Orthogonal Graph Drawing with Flexibility Constraints

Traditionally, the quality of orthogonal planar drawings is quantified by either the total number of bends, or the maximum number of bends per edge. However, this neglects that in typical applications, edges have varying importance. In this work, we investigate an approach that allows to specify the maximum number of bends for each edge individually, depending on its importance. We consider a new problem called FlexDraw that is defined as follows. Given a planar graph G=(V,E) on n vertices with maximum degree 4 and a function $\operatorname{flex}: E \longrightarrow\mathbb{N}_{0}$ that assigns a flexibility to each edge, does G admit a planar embedding on the grid such that each edge e has at most $\operatorname{flex}(e)$ bends? Note that in our setting the combinatorial embedding of G is not fixed. FlexDraw directly extends the problem β-embeddability asking whether G can be embedded with at most β bends per edge. We give an algorithm with running-time O(n ²) solving FlexDraw when the flexibility of each edge is positive.
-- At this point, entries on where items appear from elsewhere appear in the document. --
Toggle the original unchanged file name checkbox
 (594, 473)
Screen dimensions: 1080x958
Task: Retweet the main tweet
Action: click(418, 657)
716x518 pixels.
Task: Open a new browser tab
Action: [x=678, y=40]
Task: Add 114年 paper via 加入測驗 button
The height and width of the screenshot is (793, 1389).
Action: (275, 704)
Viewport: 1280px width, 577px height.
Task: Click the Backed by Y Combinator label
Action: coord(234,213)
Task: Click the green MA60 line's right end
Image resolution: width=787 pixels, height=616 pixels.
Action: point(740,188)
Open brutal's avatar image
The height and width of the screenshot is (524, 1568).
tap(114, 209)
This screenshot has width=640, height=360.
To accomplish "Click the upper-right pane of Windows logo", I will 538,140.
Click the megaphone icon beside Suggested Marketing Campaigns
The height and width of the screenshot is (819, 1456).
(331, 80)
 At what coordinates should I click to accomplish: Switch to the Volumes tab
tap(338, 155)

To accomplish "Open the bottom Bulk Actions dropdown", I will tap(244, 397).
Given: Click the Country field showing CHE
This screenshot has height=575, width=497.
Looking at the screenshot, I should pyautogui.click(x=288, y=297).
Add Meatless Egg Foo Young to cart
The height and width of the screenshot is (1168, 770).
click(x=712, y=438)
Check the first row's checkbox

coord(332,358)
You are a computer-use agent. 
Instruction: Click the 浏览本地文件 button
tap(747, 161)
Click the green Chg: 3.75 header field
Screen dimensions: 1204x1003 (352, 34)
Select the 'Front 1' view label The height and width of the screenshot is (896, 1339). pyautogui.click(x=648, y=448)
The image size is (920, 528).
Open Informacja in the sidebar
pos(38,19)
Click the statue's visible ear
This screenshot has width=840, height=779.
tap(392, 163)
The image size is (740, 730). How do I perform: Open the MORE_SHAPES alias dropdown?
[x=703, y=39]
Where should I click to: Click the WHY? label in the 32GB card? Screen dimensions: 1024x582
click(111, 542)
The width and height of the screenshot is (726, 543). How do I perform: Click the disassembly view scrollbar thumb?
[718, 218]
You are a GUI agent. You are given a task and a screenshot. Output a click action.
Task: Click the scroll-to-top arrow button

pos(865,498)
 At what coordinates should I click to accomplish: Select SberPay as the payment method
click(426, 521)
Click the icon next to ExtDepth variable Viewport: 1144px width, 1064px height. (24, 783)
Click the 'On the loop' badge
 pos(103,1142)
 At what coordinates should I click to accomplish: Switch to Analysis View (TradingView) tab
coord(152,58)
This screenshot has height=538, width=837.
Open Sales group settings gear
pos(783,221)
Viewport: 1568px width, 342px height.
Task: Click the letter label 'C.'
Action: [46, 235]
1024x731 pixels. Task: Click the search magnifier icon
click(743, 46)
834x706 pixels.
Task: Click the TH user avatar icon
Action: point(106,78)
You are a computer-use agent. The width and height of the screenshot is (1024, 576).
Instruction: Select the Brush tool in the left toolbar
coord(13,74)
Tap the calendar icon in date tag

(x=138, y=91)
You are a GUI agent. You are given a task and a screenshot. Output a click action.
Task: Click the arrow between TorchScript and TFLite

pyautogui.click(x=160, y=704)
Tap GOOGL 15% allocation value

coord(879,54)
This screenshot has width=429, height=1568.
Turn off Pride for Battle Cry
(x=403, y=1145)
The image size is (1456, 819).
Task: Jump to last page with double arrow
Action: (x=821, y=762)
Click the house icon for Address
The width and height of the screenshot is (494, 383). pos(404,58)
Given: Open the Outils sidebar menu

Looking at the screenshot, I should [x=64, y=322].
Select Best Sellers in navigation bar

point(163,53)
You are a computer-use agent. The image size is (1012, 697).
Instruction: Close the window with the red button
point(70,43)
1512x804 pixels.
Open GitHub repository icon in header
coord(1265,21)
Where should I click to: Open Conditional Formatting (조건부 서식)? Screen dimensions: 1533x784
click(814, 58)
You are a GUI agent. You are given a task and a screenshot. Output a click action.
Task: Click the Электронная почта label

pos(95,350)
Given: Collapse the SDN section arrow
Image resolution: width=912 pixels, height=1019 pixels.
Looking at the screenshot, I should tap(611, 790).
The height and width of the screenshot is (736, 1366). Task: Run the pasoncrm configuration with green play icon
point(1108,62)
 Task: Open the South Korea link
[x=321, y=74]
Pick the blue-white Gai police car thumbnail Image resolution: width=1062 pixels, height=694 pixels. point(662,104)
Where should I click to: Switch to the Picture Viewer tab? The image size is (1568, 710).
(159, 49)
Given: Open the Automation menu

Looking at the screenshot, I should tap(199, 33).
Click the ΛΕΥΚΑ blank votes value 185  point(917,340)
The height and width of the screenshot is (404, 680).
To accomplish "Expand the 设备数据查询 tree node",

This includes 1-embeddability as a special case and thus closes the complexity gap between 0-embeddability, which is $\mathcal{NP}$ -hard to decide, and 2-embeddability, which is efficiently solvable since every planar graph with maximum degree 4 admits a 2-embedding except for the octahedron. In addition to the polynomial-time algorithm we show that FlexDraw is $\mathcal{NP}$ -hard even if the edges with flexibility 0 induce a tree or a union of disjoint stars.